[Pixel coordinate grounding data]
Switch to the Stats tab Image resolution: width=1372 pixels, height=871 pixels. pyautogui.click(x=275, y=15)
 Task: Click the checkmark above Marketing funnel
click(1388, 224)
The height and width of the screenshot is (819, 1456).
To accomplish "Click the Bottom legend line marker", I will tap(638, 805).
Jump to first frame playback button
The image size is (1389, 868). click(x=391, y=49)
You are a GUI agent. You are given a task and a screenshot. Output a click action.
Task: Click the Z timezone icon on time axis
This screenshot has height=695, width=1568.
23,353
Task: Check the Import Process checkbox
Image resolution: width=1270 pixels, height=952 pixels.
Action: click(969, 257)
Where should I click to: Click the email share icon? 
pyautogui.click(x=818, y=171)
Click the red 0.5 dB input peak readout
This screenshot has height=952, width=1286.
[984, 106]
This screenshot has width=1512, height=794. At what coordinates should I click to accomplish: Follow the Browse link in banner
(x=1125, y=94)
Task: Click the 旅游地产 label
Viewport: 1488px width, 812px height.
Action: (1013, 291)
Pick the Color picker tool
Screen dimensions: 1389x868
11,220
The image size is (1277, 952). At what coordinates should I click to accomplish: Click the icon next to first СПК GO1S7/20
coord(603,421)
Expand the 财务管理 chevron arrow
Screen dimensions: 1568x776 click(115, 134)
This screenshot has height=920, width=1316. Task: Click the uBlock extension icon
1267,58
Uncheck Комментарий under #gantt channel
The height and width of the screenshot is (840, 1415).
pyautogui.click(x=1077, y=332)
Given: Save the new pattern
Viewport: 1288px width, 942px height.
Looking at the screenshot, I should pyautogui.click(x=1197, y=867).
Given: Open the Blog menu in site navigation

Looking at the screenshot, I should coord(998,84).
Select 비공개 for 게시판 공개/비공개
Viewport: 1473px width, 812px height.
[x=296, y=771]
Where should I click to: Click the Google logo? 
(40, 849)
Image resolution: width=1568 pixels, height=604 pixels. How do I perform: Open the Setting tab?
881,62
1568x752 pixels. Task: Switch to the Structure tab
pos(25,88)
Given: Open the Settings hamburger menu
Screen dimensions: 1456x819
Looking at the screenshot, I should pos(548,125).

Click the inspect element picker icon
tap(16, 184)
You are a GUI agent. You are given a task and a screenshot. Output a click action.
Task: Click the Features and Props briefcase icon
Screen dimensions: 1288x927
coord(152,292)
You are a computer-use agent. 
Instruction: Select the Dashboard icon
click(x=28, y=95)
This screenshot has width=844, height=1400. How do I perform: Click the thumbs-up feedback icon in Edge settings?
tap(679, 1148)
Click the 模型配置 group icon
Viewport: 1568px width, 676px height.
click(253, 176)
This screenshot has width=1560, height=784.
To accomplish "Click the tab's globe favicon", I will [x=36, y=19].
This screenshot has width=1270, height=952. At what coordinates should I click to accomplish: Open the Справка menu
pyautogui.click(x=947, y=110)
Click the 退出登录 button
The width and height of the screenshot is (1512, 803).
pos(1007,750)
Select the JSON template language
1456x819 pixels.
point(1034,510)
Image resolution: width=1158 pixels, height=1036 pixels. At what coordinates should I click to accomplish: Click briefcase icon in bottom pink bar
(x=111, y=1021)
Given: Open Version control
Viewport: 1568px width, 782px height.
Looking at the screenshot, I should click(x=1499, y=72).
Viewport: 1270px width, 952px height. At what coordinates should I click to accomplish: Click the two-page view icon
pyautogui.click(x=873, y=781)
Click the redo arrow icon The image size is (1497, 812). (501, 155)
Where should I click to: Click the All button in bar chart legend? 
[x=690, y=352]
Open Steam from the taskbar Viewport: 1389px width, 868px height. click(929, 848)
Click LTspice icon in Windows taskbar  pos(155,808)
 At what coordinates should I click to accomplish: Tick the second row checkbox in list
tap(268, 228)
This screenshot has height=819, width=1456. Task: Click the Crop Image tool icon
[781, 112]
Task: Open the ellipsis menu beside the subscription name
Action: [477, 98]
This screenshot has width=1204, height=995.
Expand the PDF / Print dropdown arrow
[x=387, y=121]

ACTIVITY | The answer should be one number: how many lines in the data contain the word "will".

OUTPUT OF THE TASK | 2